[[ DATA PROVIDED open ]]
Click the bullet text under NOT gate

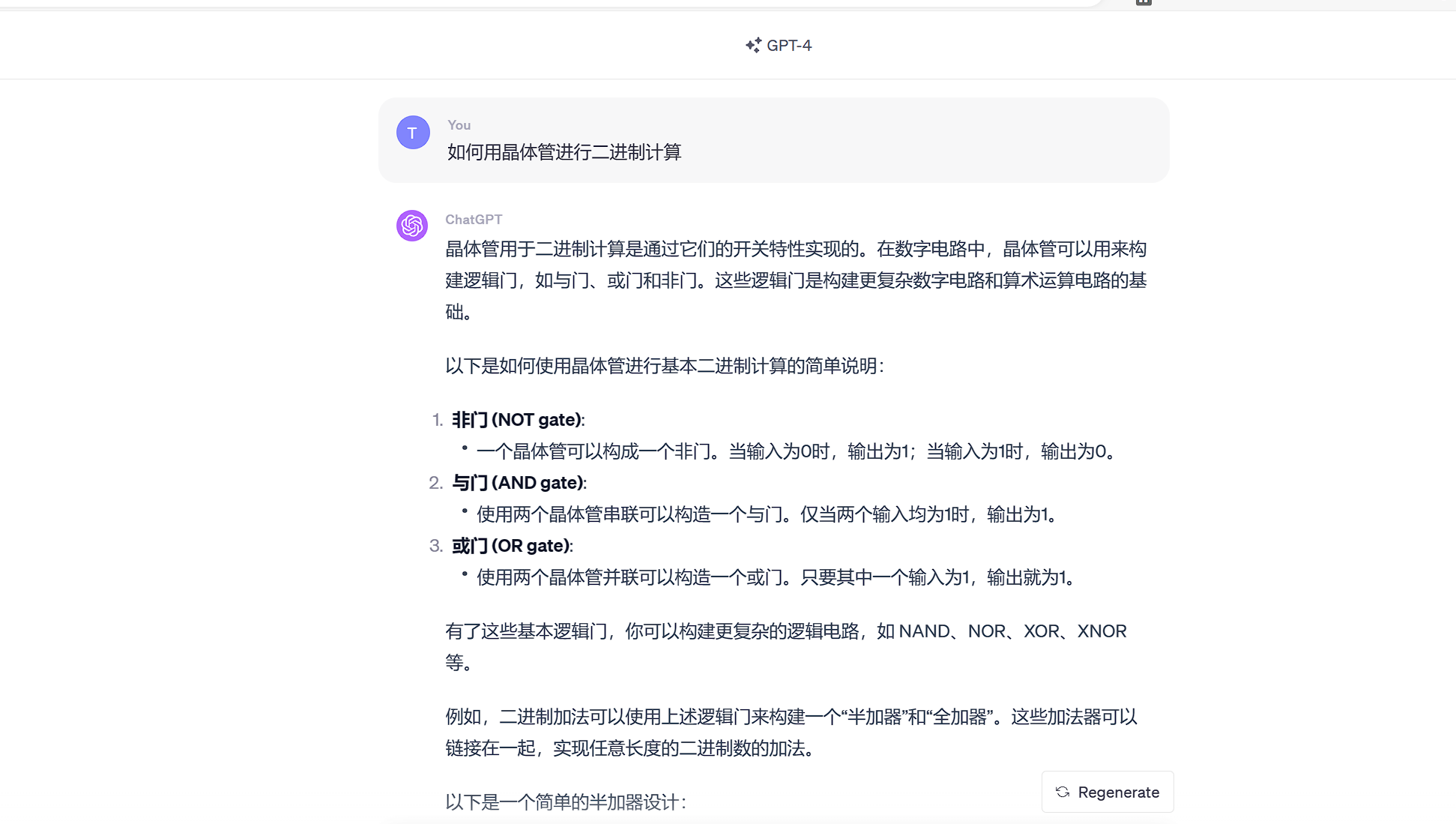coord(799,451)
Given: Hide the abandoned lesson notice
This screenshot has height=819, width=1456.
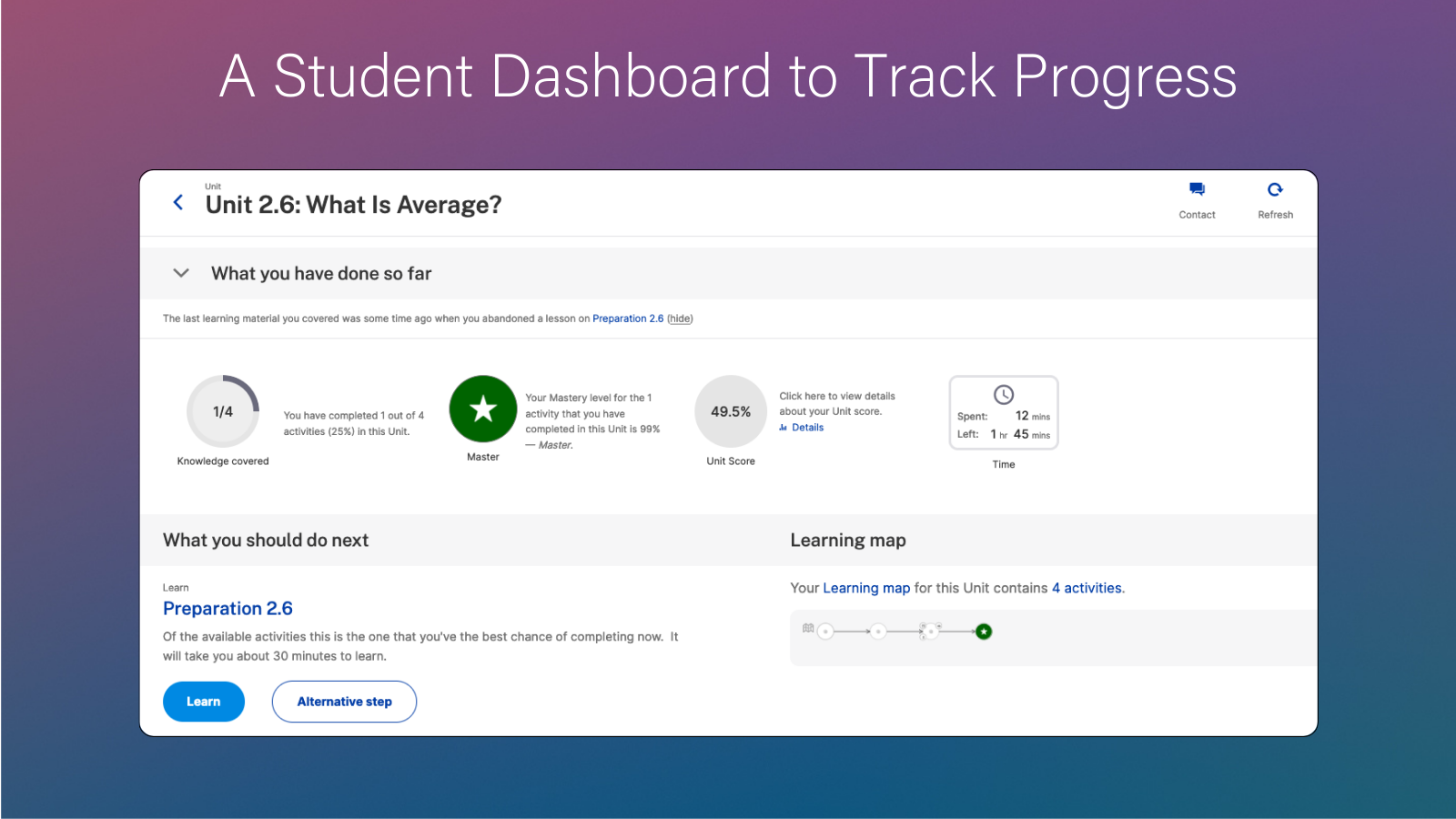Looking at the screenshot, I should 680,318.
[[ DATA PROVIDED closed ]]
The expected output is the run of lines from the one containing "Given: Hide the abandoned lesson notice" to the last line of the listing above, both included, word for word and free of pictures.

Given: Hide the abandoned lesson notice
This screenshot has height=819, width=1456.
Looking at the screenshot, I should 680,318.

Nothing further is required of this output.